You see, Medicare Advantage quality is captured by dozens of clinical and customer service related metrics. These are then rolled up into nine domains covering broad dimensions of quality, like rates of receipt of screenings, tests, and vaccines (for Part C) and drug pricing and patient safety (for Part D). These are further rolled up into an overall Part C and Part D quality score and, finally, to an overall Part C+D score. Everything is in the metric of stars (1-5).

The Health Affairs paper covered just the overall and domain level scores. The new BMJ Quality & Safety paper covers the finest-level metrics. (Our original submission to Health Affairs included both, but reviewers didn’t want so much detail. So, we yanked the fine level stuff, which is why we sought another venue to publish it. Welcome to academia.)

Given the nature of the data, it should be no surprise that our findings are broadly consistent with our prior work. Some examples:

Enrollees in provider-offered contracts are more likely to receive recommended colorectal cancer screening (difference=0.51 SD; p<0.001), recommended breast cancer screenings (difference=0.45 SD; p<0.001), and for patients with diabetes, recommended cholesterol screenings (difference=0.42 SD; p<0.001) and kidney disease monitoring (difference=0.42 SD; p<0.001) [see the figure below].

In contrast, in two measures related to access and administrative performance, provider-offered contracts performed significantly worse than insurer-offered contracts. Provider-offered contracts tended to have more corrective actions taken due to access and performance problems (difference=0.50 SD; p<0.001) and had a higher rate of problems with beneficiary access to providers (difference=0.57 SD; p<0.001). Nonetheless, fewer members chose to leave the provider-offered contracts (difference=0.42 SD, p<0.001), provider-offered contracts had fewer complaints (difference=0.42 SD, p<0.001), and tended to offer better customer service to patients (difference=0.80 SD; p<0.001).

The following figure from the paper shows the adjusted** quality differences between provider-offered and insurer-offered Medicare Advantage contracts that were statistically significant (click to enlarge). Results are displayed in units of standard deviations. A positive value indicates that provider-offered contracts performed better than insurer-offered ones.

Both the Health Affairs and the BMJ Quality & Safety papers follow an earlier HSR publication on vertically integrated MA plans, by me, Roger Feldman, and Steve Pizer, with consistent findings.

* Under a single contract, an MA insurer can offer multiple plans.
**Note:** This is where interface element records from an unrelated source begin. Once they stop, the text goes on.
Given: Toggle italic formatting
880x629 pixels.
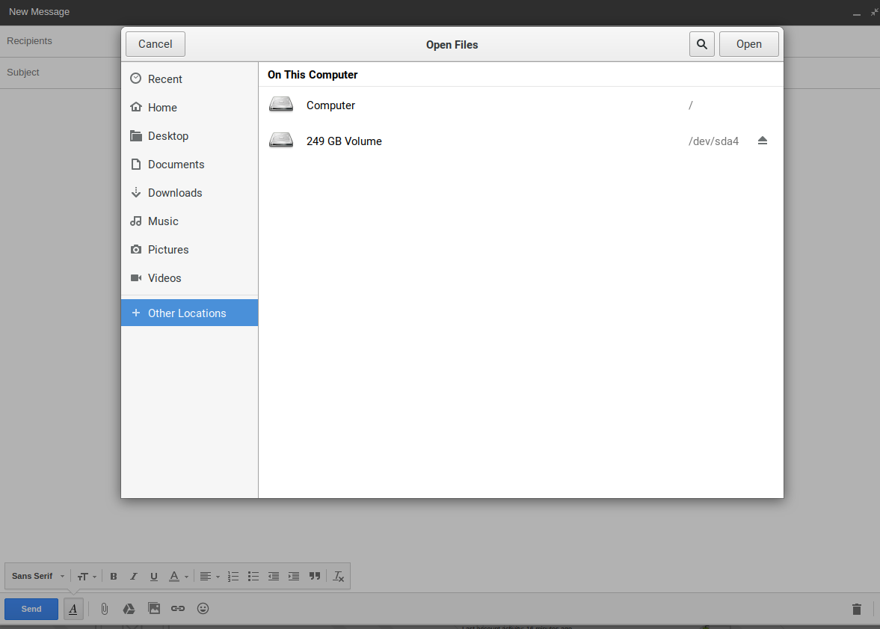Looking at the screenshot, I should [134, 577].
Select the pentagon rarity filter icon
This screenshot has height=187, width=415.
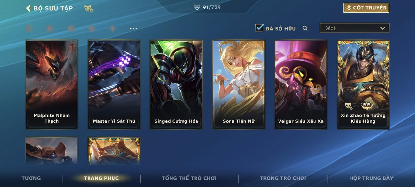coord(92,29)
Quality reporting is at the contract level. Hence, so is our analysis. However, these details are not essential to convey the stylized facts to an Upshot audience. And stylized facts are all one can ever hope to impart. Nobody outside the wonkosphere knows what an “MA contract” is. Everybody thinks in terms of plans and insurers. So my Upshot piece used “plan” when “contract” would have been, technically, more precise. Don’t @ me. This is totally fine.

** Adjusters include the same set of covariates used in prior work: MA Herfindahl-Hirschman Index, county MA enrolment, benchmark payment rate, the proportion of other MA parent organisations that were provider offered, FFS Medicare standardised per capita costs and average beneficiary risk score, percentages of adult residents with at least a high school diploma and with at least 4 years of college, percentages of workers in manufacturing and in construction, poverty rate of those ages 65 and older, per capita income, the proportion of the elderly above 75 years old, urban or rural status, and physicians and hospital beds per 1000 people.